7. Coltivare il networking. L'estate può essere il momento giusto per dedicare tempo a coltivare la propria rete professionale. Ad esempio, partecipando a eventi di settore, community e webinar dove confrontarsi con colleghi e professionisti. Ma anche per occasioni informali utili a riallacciare rapporti con ex colleghi, manager, recruiter, professionisti: un pranzo, un caffè, una telefonata o un messaggio possono riaprire relazioni preziose e generare nuove opportunità. 

8. Valorizzare i risultati ottenuti. Costruire e mantenere un “portfolio di risultati” è fondamentale. Creare un elenco dei principali traguardi raggiunti nell'ultimo anno, corredato da dati e risultati concreti, è utile sia in caso di una valutazione interna che di un futuro colloquio di lavoro. Analizzare i progetti conclusi con successo (un processo migliorato, un obiettivo commerciale raggiunto, un costo ridotto, un cliente acquisito), accompagnati quando possibile da indicatori che misurino il valore generato, può essere utilizzato durante colloqui, performance review, richieste di aumento o di nuove responsabilità.

9. Allenare le competenze trasversali. Leadership, comunicazione, problem solving, gestione del tempo e capacità di adattamento sono competenze trasversali sempre più richieste che fanno la differenza nella selezione. E si possono allenare anche fuori dall'ufficio. L’estate può essere l’occasione per organizzare un viaggio di gruppo, coordinare un'attività di volontariato, partecipare a un progetto associativo, mettersi alla prova in nuove esperienze. Attività che consentono di sviluppare capacità di gestire imprevisti, di prendere decisioni, di collaborare con persone diverse e di assumersi responsabilità. È importante riflettere su ciò che si è imparato e valorizzarle nella descrizione del proprio percorso professionale.

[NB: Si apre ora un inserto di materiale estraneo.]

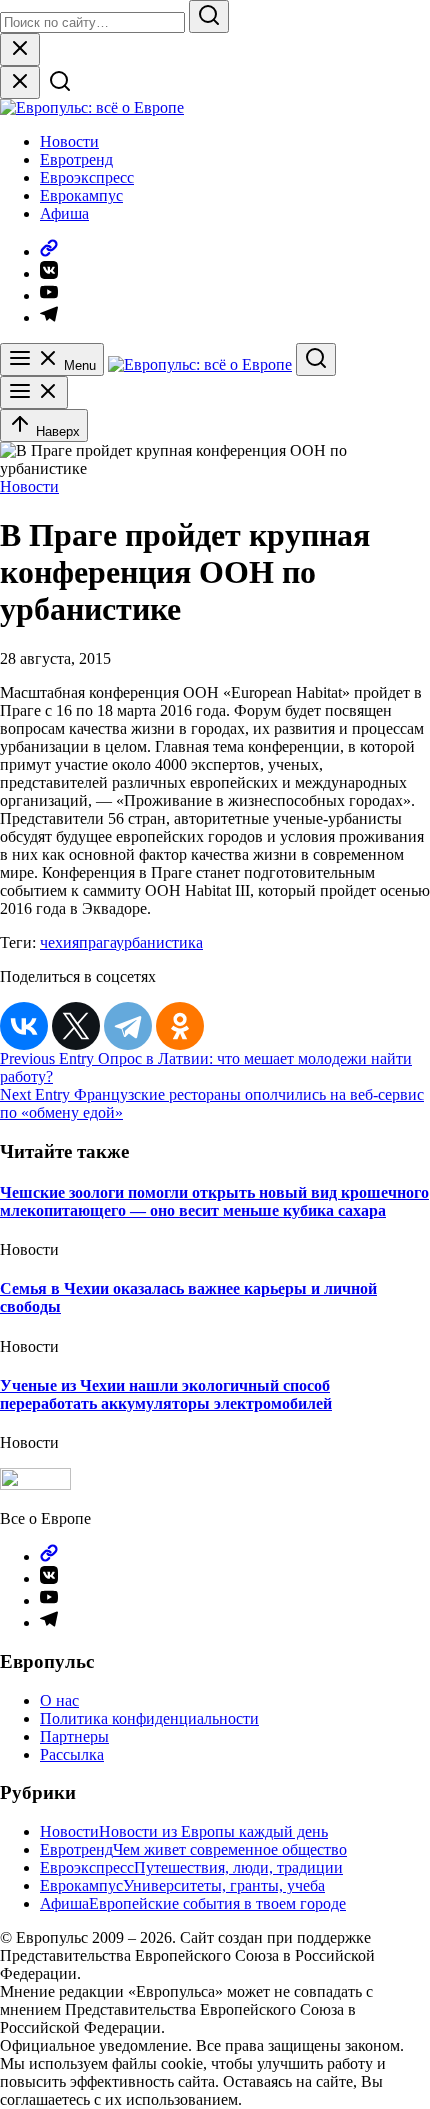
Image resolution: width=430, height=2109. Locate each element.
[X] (76, 1026)
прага (97, 942)
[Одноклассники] (180, 1026)
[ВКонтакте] (24, 1026)
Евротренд (76, 159)
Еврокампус (81, 195)
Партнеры (74, 1736)
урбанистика (159, 942)
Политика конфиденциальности (149, 1718)
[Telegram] (128, 1026)
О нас (59, 1700)
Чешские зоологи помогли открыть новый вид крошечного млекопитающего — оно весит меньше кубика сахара (214, 1201)
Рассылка (72, 1754)
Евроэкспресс (87, 177)
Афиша (64, 213)
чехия (59, 942)
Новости (69, 141)
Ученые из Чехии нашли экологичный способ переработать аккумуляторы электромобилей (166, 1394)
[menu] (34, 392)
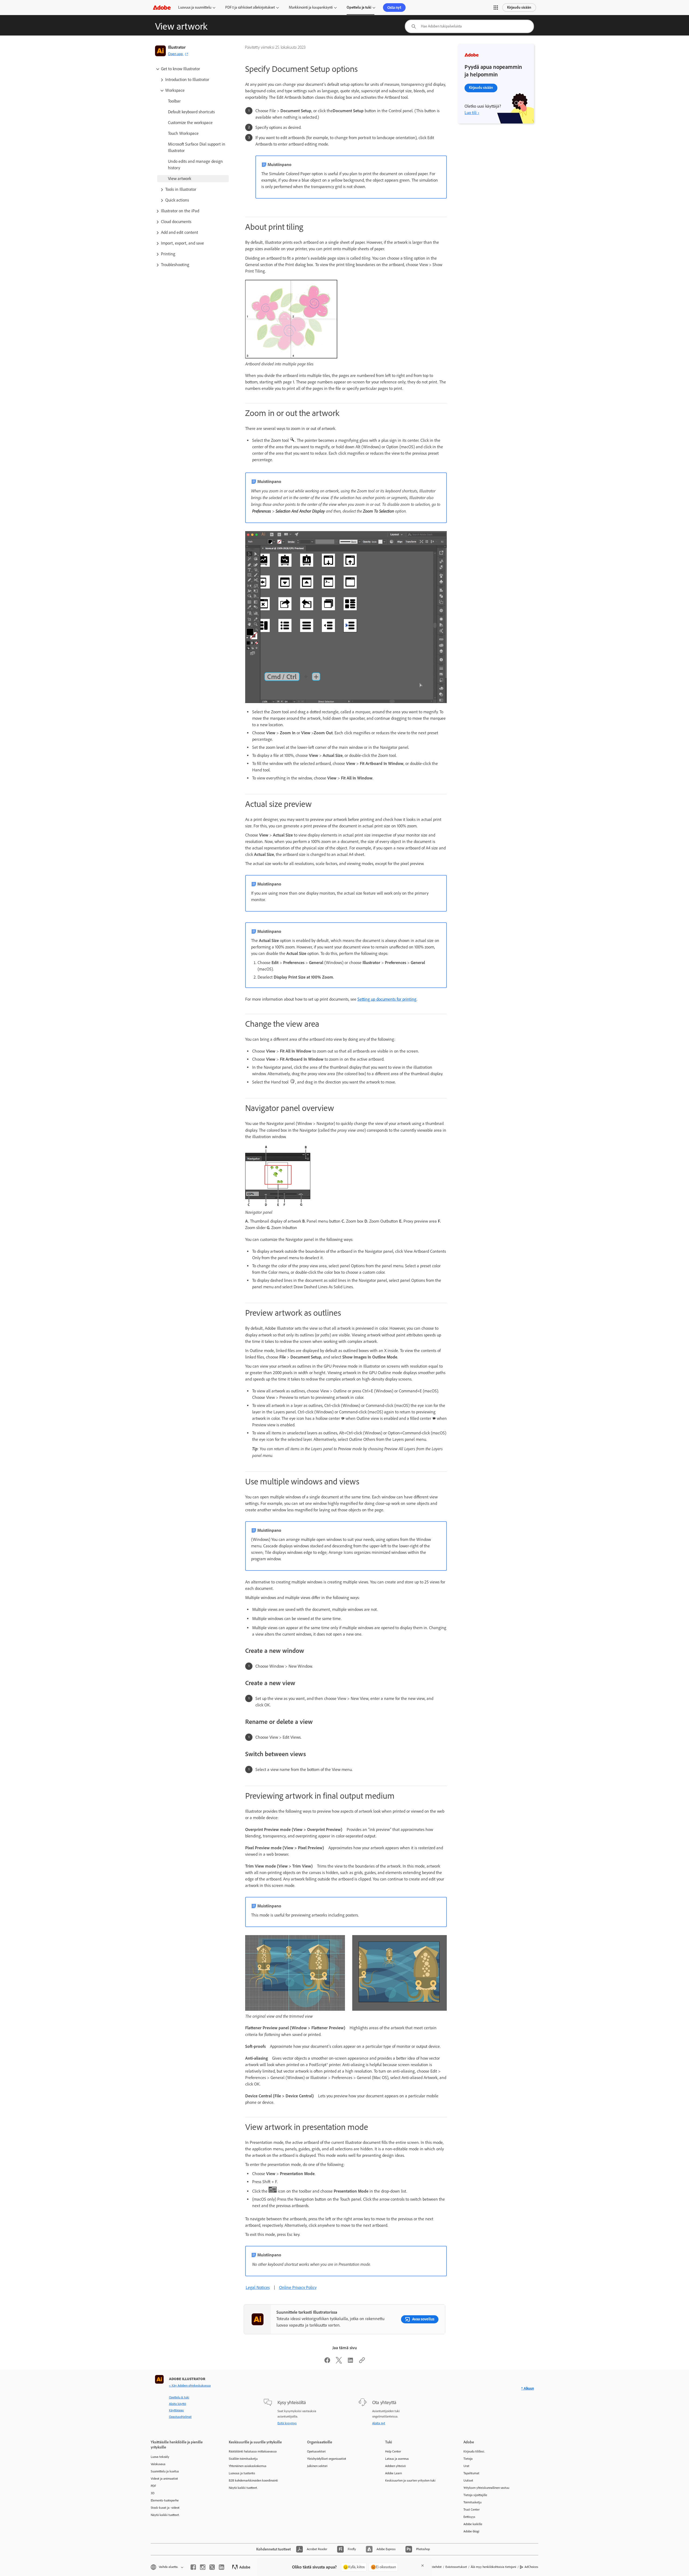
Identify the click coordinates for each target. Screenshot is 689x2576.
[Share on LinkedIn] (350, 2362)
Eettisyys (469, 2517)
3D (152, 2493)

10. Tornare al lavoro con un piano d'azione. Non bastano certo poche settimane per cambiare la propria carriera, ma l'estate è il momento ideale per passare dalla riflessione all'azione. Prima del rientro è utile individuare pochi obiettivi prioritari per i mesi successivi e tradurli in un piano concreto: quali competenze sviluppare, quali persone coinvolgere, quali passi compiere. Per ottenere obiettivi precisi: chiedere maggiori responsabilità, cambiare ruolo, proporre un nuovo progetto in azienda, iniziare un percorso formativo, candidarsi a nuove posizioni. Arrivare a settembre con una strategia chiara significa affrontare le nuove opportunità con consapevolezza, preparazione e capacità di cogliere le occasioni quando si presentano.